I’ve been struggling with this for 5-7 hours now. I think there is a problem with the way I’m writing something very fundamental I suppose, because I wrote the code as per the instructions given above the code snippet.
Inside the for-loop, I have in 2 places this set of lines for both + and -
You can replace “delta” with “plus” and “minus”.
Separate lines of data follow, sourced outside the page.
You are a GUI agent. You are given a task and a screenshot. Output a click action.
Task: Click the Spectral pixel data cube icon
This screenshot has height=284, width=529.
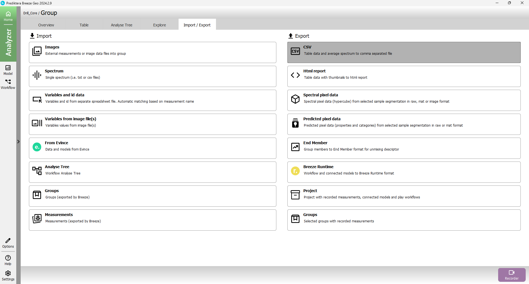[x=295, y=99]
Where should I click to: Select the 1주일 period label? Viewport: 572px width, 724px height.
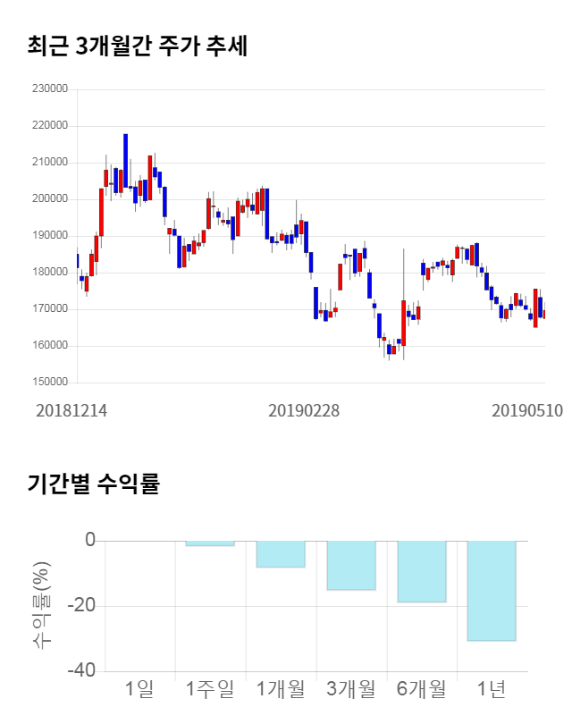tap(210, 689)
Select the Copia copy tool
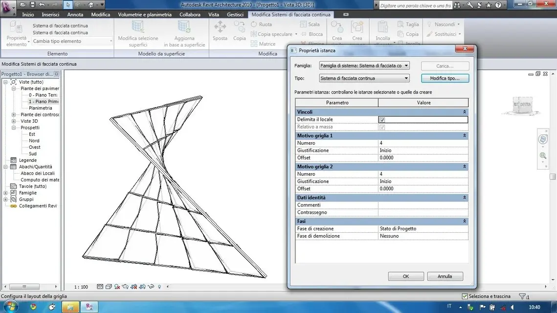 [x=240, y=30]
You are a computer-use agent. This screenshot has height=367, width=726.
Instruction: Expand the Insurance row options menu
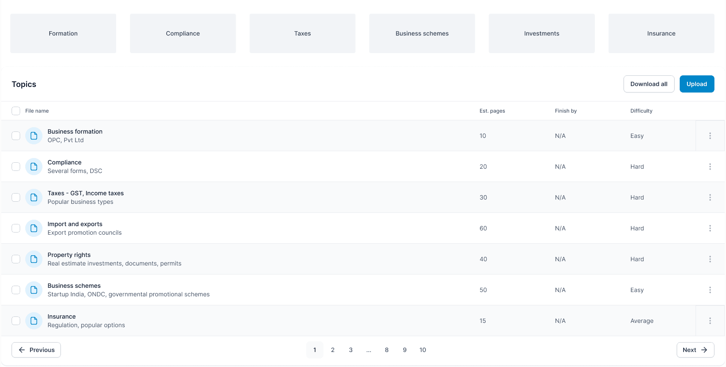(x=710, y=321)
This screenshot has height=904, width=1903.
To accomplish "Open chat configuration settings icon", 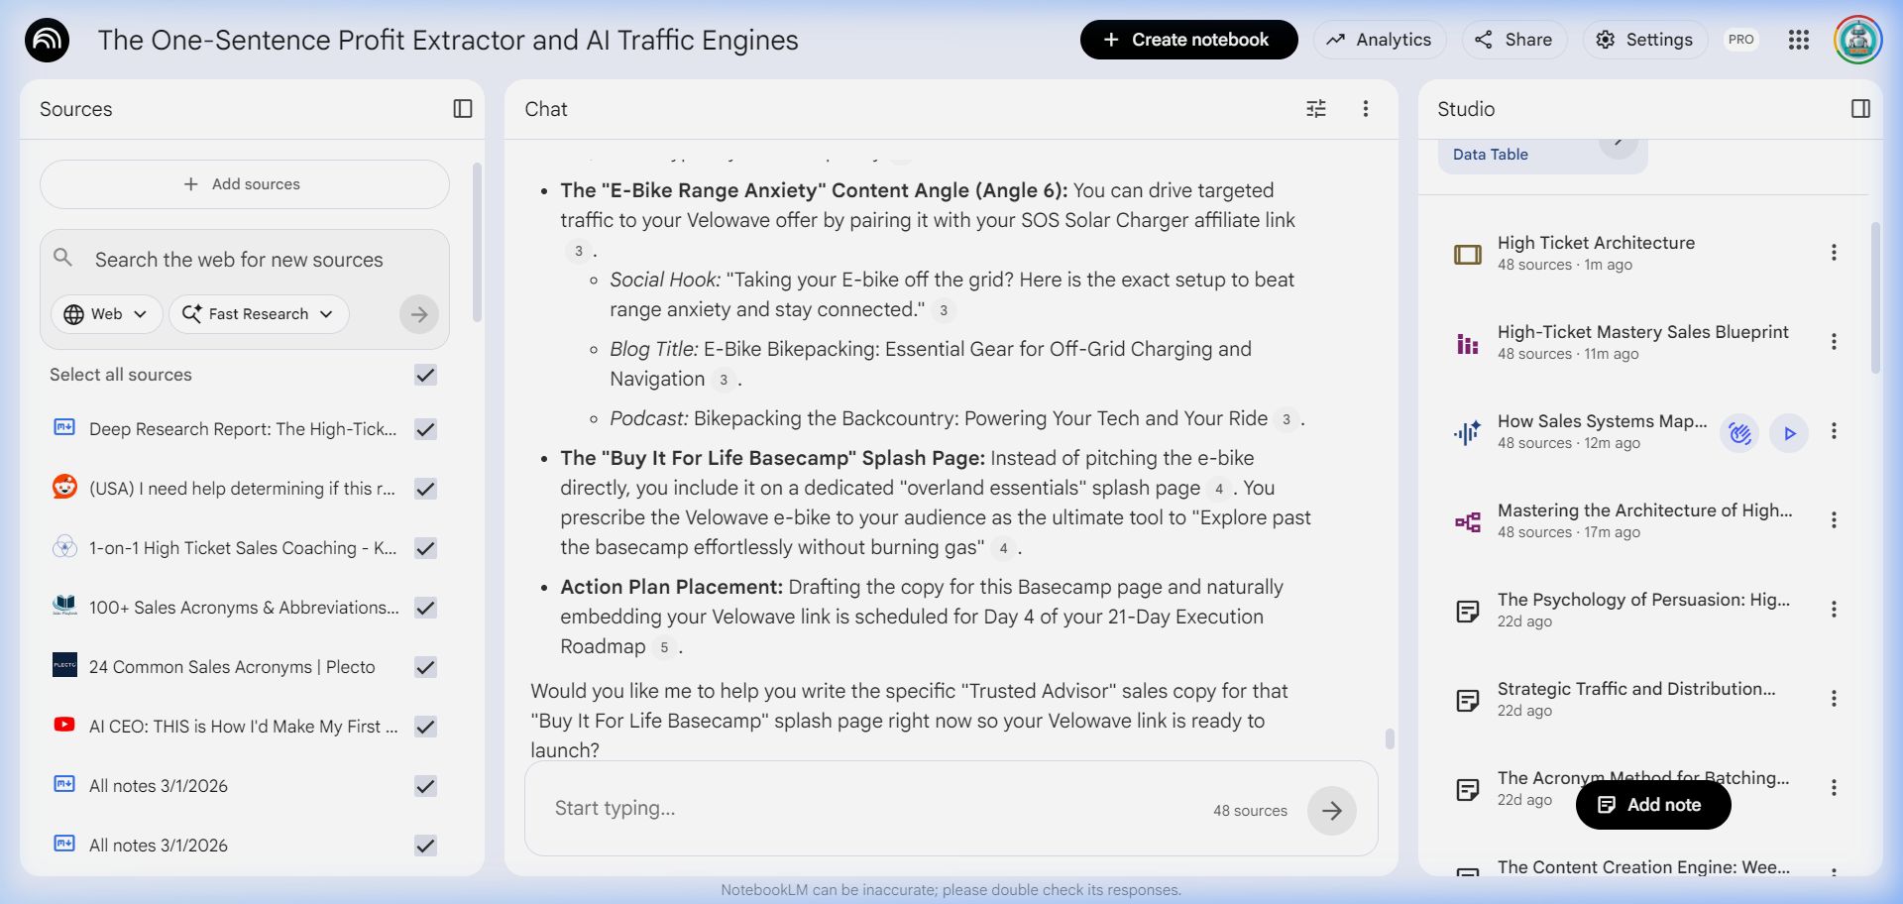I will [1315, 109].
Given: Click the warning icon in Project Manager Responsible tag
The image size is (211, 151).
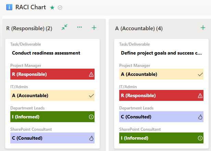Looking at the screenshot, I should 91,74.
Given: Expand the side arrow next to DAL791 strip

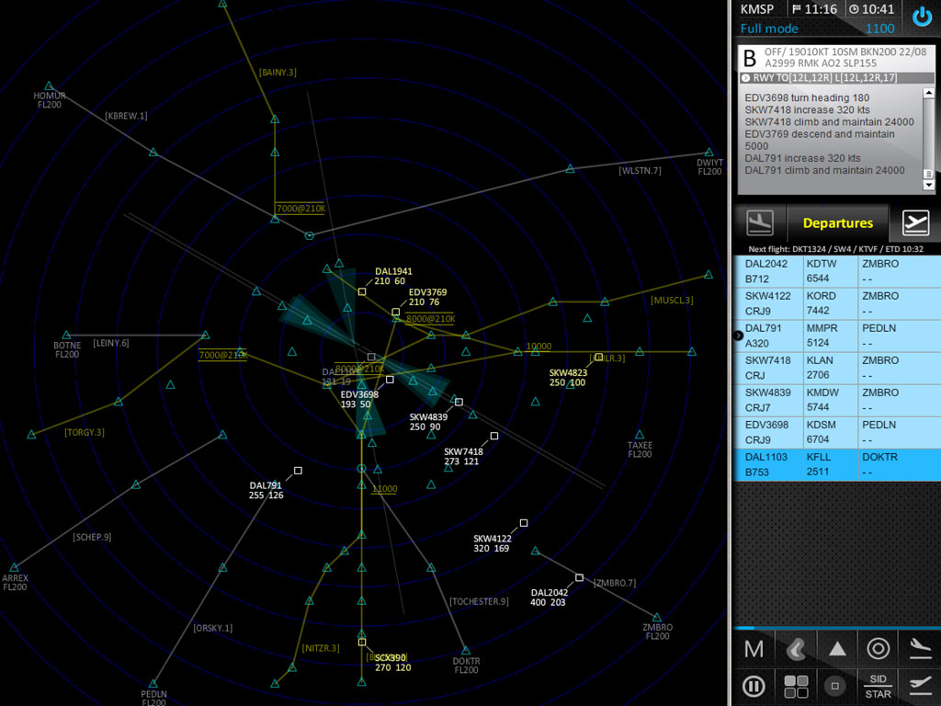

theta_delta = np.copy(parameters_values)
theta_delta [i] += epsilon
J_delta[i], _ = forward_propagation_n(X, Y, vector_to_dictionary(theta_delta))
Output:
difference is: 0.2850931567761623
numerator: 2.3225406048733928
denominator: 8.146602433873603
I print the values for gradapprox[i] and see that the difference is relatively big for i = 20-23 and i = 35-38 which corresponds to ‘b1’ and ‘W2’ parameters respectively. Printing the Js reveals that the delta (or simple subtraction) between plus and minus is in the order of 1e-7 and 1e-8 throughout the loop, and 8 floating places long like gradapprox and grad.
I get the gradapprox by simple subtraction and then divide by 2 * epsilon as it says in the description.
And in the validation code below the code snippet there is a line that says,
cost, cache = forward_propagation_n(X, Y, parameters)
gradients = backward_propagation_n(X, Y, cache)
difference = gradient_check_n(parameters, gradients, X, Y, 1e-7, True)
expected_values = [0.2850931567761623, 1.1890913024229996e-07]
is the expected value for difference, 0.2850931567761623 or 1.1890913024229996e-07?
Since I already got the answer of 0.2850931567761623.